1681 Grew Musæum i. vi. i. 140 The Vaulted-Limpet. Patella concamerata. 1793 Martyn Lang. Bot. s.v., Vaulted, fornicatus; arched. 1796 Withering Brit. Plants (ed. 3) III. 514 Bloss[om] upper lip vaulted. 1828 Stark Elem. Nat. Hist. II. 47 Umbilicus large, armed with small vaulted scales. 1842 Prichard Nat. Hist. Man 47 Wild horses have larger heads than domestic horses, with more vaulted fore⁓heads. 1858 Birch Anc. Pottery II. 75 A vase..having a vaulted cover. 1870 Rolleston Anim. Life p. lvi, The skull [in reptiles] is less vaulted and less capacious than in Aves.
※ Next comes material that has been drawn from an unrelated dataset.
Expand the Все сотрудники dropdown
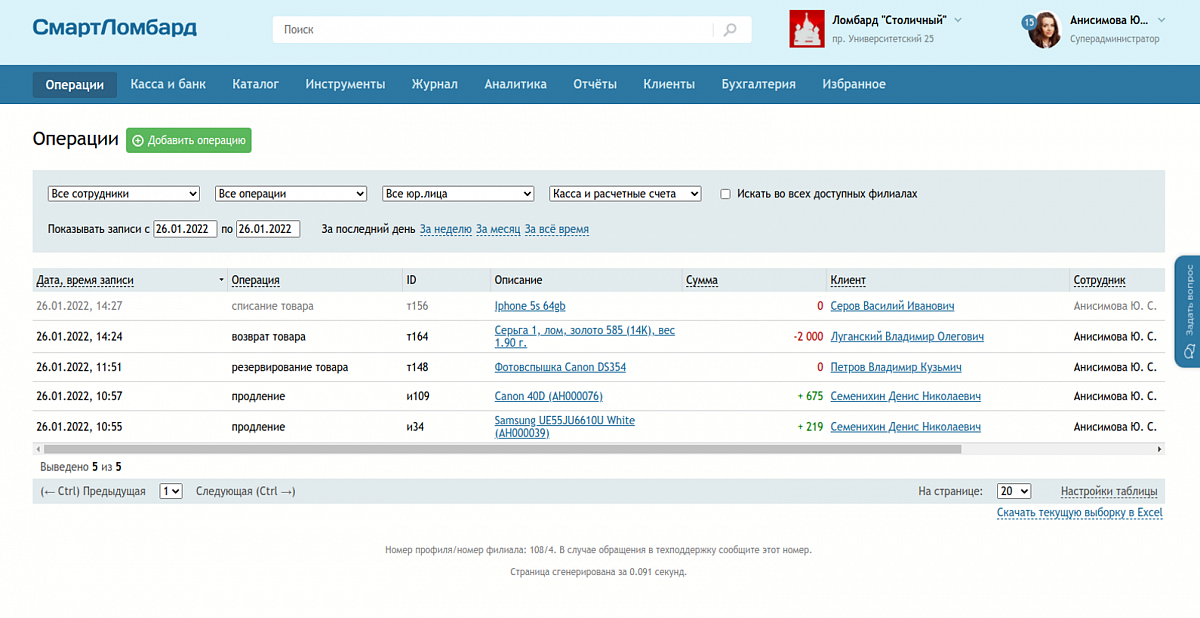Image resolution: width=1200 pixels, height=618 pixels. (x=124, y=194)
  2. Constructed or furnished with an arched roof; covered in or roofed by a vault.

1601 Holland Pliny II. 243 The artificiall baines and vaulted stouves and hot houses, which then were newly come vp. 1633 P. Fletcher Purple Isl. v. li, This vaulted Tower's half built of massie stone. 1687 A. Lovell tr. Thevenot's Trav. ii. 26 In this Court there are Lodging-rooms under a vaulted Gallery that runs all round it. 1717 Berkeley Jrnl. Tour Italy Wks. 1871 IV. 520 Below stairs we saw several vaulted chambers. 1794 Mrs. Radcliffe Myst. Udolpho xxxi, I have only to go..along the vaulted passage and across the great hall. 1830 Whewell Archit. Notes 5 In a vaulted church, we have in general one vault which runs longitudinally along the church. 1865 W. G. Palgrave Arabia II. 320 The heavy winter rains supply the vaulted cisterns. a 1878 Sir G. Scott Lect. Archit. (1879) I. 247 Viollet le Duc says, the design for a vaulted building has to be commenced at the top and worked downwards.


transf. 1730–46 Thomson Autumn 78 To dig the mineral from the vaulted earth. 1820 Shelley Prometh. Unb. ii. v. 104 A paradise of vaulted bowers. 1878 B. Taylor Deukalion i. i. 15 At the bases of the mountain's lofty vaulted entrances of caverns.

  3. Immured as in a vault.

1863 R. S. Hawker in Life xx. (1905) 450 Very few could stand this vaulted life of mine.

  Hence ˈvaultedly adv.

1822 J. Parkinson Outl. Oryctol. 127 The shell round it being vaultedly convex.